To celebrate this milestone, let’s take a look back at NASA’s launch of Explorer 1 and how it paved the way for today’s modern-day weather satellites.
Explorer 1. NASA launched America’s first Earth-orbiting satellite late in the evening on January 31, 1958 (at 10:48 p.m. local time) from Cape Canaveral, Florida. This sleek, pencil-shaped satellite was nearly 7 feet long and a half-foot wide, and weighed just over 30 pounds. The launch occurred barely four months after the Soviet Union successfully sent Sputnik 1, the world’s first manmade satellite, into space.
Once in orbit, NASA’s Explorer 1 satellite circled the Earth once every 114.8 minutes, or about 12½ times daily - looping around our planet as close as 220 miles or as far as 1,560 miles away. Explorer 1 became famous for discovering Earth’s Van Allen Belts, a zone of highly charged electric particles in Earth’s electromagnetic field that shields our planet from the sun’s damaging cosmic rays.
The road to weather satellites
The launch of Sputnik and Explorer 1 not only heralded a new Space Age, but also paved the way for America’s weather observation satellite program. Two years after Explorer 1 headed to space, NASA launched the first television infrared observation satellite (TIROS-1, for short) in April of 1960.
Equipped with two TV cameras and two video recorders, the spacecraft orbited 450 miles above Earth, relaying nearly 20,000 images of clouds and storm systems moving across our planet.
Though TIROS-1 was operational for only 78 days, the images it transmitted underscored the importance of monitoring global weather conditions from space - still a novel concept in the early 1960s. The success of TIROS-1 fueled demand for additional, more technologically advanced weather observation satellites that could gather more data and provide higher-resolution imagery.
By 1970, atmospheric scientists and engineers at the National Oceanic and Atmospheric Administration celebrated their own milestone: On December 11 that year, NOAA’s first polar-orbiting satellite, NOAA-1, was launched into space. The 674-pound satellite, a joint NOAA/NASA venture, would provide detailed cloud imagery and make significant contributions to understanding Earth’s radiation budget and monitoring space weather.
Five years later, on October 16, 1975, NOAA launched GOES-1, the world’s first geostationary operational environmental satellite. From its perch above Earth some 22,000 miles away, GOES-1 became an essential tool used by NOAA’s National Weather Service. The revolutionary satellite gave forecasters a near-real time view of the Earth’s changing atmosphere from a fixed location, providing imagery and data of storms and severe weather events as they unfolded.

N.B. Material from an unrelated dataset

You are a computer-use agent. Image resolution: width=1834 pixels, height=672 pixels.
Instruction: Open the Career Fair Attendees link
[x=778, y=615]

NOAA’s satellite program today
Today, 60 years after Explorer 1 rocketed into space, NOAA and its partners at NASA have continued to improve our nation’s weather satellite infrastructure.
On November 17, 2017, NOAA successfully launched the first satellite in its Joint-Polar Satellite System series, NOAA-20, which will become operational later this year. NOAA-20 will provide data critical to 3-7 day weather forecasts, supporting advance warning of severe weather events.
In December 2017, NOAA’s newest geostationary satellite, GOES-16, joined NOAA’s operational observation network in the GOES East position, providing forecasters with sharper, more defined images of severe storms, hurricanes, wildfires and other weather hazards over the Western Hemisphere in near-real time.
GOES East will soon be joined by its sister satellite, GOES-S, which is set to launch on March 1, 2018. The second in the next-generation GOES-R series of geostationary Earth-orbiting satellites, GOES-S will provide critical new data and imagery of the western United States, Alaska and Hawaii, which will improve forecasts and warning lead times for severe weather events and environmental hazards, including severe storms, coastal fog, and wildfires.
Today, it’s easy to take for granted our increasingly accurate weather forecasts or the stunning, high-definition Earth-satellite imagery we can view on our home computers (or even cell phones) at the tap of a button. These scientific and technological advancements can be traced back to NASA’s pioneering efforts, when America’s very first satellite, Explorer 1, was launched into space six decades ago.